Pain Management Program Improves Pain Assessment

Overall pain scores did not improve among hospitalized adults, however

TUESDAY, May 9 (HealthDay News) -- A pain management instrument that includes enhanced pain assessments and nursing staff updates improves some aspects of pain management in hospitalized adults, but not overall pain scores, according to one of the largest studies of its kind reported in the May 8 issue of the Archives of Internal Medicine.

R. Sean Morrison, M.D., from Mount Sinai School of Medicine in New York City, and colleagues conducted a controlled trial of three pain-management interventions staggered into two blocks of matched units at a 1,171-bed hospital. The interventions included "education, standardized pain assessment using a one- or four-item (enhanced) pain scale, audit and feedback of pain scores to nursing staff, and a computerized decision support system."

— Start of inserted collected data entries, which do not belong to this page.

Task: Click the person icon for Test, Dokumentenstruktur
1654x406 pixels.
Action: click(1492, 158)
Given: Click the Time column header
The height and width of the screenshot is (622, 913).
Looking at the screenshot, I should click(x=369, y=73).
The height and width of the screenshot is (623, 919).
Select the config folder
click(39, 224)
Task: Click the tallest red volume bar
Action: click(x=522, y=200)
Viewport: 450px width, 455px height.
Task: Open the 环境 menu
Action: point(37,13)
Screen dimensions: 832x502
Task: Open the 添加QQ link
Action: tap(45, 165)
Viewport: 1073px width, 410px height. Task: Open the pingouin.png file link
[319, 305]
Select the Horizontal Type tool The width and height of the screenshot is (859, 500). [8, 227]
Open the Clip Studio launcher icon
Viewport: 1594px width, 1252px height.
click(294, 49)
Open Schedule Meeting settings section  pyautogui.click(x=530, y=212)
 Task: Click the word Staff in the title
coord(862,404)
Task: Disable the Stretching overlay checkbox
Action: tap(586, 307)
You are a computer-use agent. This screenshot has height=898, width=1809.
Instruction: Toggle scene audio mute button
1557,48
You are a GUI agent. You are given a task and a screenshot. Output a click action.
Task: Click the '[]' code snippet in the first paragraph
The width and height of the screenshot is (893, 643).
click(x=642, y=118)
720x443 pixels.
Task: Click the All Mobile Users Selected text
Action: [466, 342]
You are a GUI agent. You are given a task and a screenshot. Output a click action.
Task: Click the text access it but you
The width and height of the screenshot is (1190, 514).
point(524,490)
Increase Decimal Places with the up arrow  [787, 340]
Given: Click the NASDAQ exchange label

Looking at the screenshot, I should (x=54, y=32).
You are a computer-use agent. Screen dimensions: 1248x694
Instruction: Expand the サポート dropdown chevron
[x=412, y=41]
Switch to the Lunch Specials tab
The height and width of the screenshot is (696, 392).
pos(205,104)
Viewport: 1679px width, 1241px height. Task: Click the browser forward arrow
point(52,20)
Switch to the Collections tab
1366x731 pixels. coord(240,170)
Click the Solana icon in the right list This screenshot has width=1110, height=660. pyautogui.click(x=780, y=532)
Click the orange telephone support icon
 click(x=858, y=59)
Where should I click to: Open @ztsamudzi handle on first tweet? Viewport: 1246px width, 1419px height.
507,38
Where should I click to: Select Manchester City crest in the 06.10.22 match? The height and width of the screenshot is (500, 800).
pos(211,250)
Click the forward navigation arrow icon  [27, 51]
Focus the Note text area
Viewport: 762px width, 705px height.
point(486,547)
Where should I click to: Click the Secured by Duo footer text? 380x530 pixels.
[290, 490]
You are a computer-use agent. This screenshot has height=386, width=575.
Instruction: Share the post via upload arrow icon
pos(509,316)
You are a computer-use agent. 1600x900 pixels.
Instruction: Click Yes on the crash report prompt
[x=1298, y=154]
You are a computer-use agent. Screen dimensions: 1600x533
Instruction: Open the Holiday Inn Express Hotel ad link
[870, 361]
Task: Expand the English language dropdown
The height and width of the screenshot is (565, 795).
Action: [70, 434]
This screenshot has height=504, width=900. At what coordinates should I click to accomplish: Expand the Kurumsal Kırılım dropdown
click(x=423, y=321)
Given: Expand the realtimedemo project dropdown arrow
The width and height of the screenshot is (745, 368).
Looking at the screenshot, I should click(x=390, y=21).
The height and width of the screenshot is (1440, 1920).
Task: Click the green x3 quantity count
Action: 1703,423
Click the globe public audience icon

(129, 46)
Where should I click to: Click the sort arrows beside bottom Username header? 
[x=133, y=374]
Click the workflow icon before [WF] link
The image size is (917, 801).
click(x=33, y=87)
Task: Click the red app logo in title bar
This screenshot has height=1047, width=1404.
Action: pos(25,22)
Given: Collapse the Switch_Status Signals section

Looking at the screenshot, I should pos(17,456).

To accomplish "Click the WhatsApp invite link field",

The study included 3,964 adults and showed that using both the enhanced pain scale, and audit and feedback improved pain assessment rates to 64 percent and 85 percent, respectively, compared with 32 percent and 64 percent in controls. The enhanced pain scale also increased analgesic use. The computerized decision support system improved pain assessment when audit and feedback was not used.

Despite the interventions, pain scores did not improve. "Future interventions should be directed toward altering physician behavior related to titration of opioid analgesics," the authors conclude.